◆ **Exercise brief**
The entries are to be reproduced verbatim, with all pictures omitted.

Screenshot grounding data
-=-=-=-=-
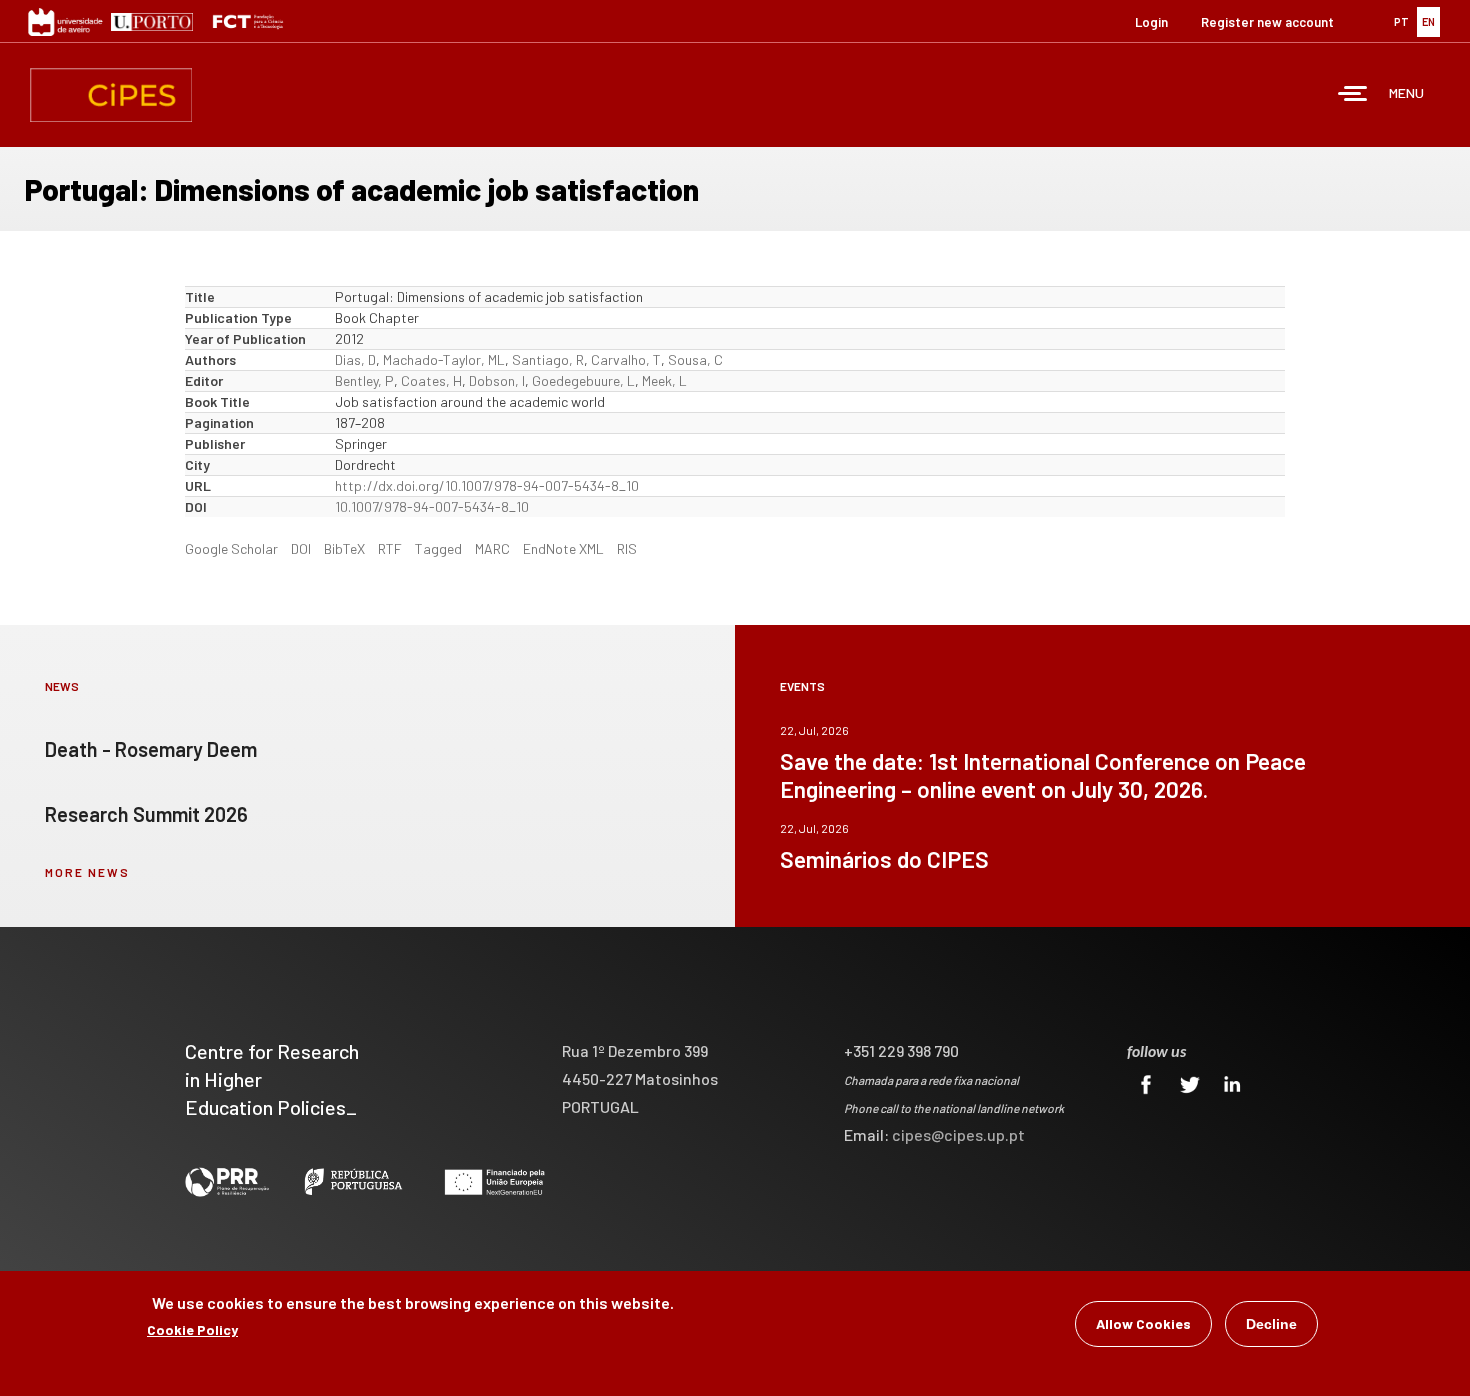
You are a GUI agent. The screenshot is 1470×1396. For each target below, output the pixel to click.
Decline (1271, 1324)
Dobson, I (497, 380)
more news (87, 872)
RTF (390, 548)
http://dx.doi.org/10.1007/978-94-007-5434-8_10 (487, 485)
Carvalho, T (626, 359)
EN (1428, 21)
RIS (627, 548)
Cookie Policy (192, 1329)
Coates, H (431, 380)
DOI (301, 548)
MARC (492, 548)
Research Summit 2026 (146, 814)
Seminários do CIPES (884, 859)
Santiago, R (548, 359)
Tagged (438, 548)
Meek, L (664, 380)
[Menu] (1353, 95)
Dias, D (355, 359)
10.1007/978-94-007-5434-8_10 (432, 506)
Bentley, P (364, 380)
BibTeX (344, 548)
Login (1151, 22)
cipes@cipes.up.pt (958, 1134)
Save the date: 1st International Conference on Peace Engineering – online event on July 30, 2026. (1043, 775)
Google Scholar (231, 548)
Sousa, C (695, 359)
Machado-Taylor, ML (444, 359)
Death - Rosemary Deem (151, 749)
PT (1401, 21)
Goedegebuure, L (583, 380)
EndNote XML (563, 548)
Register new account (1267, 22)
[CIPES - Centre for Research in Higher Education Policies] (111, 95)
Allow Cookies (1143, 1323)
-=-=-=-=-
◆ **Solution to the problem**
You are a GUI agent. The screenshot is 1470×1396. For each target below, output the pixel to click.
Decline (1271, 1324)
Dobson, I (497, 380)
more news (87, 872)
RTF (390, 548)
http://dx.doi.org/10.1007/978-94-007-5434-8_10 (487, 485)
Carvalho, T (626, 359)
EN (1428, 21)
RIS (627, 548)
Cookie Policy (192, 1329)
Coates, H (431, 380)
DOI (301, 548)
MARC (492, 548)
Research Summit 2026 (146, 814)
Seminários do CIPES (884, 859)
Santiago, R (548, 359)
Tagged (438, 548)
Meek, L (664, 380)
[Menu] (1353, 95)
Dias, D (355, 359)
10.1007/978-94-007-5434-8_10 (432, 506)
Bentley, P (364, 380)
BibTeX (344, 548)
Login (1151, 22)
cipes@cipes.up.pt (958, 1134)
Save the date: 1st International Conference on Peace Engineering – online event on July 30, 2026. (1043, 775)
Google Scholar (231, 548)
Sousa, C (695, 359)
Machado-Taylor, ML (444, 359)
Death - Rosemary Deem (151, 749)
PT (1401, 21)
Goedegebuure, L (583, 380)
EndNote XML (563, 548)
Register new account (1267, 22)
[CIPES - Centre for Research in Higher Education Policies] (111, 95)
Allow Cookies (1143, 1323)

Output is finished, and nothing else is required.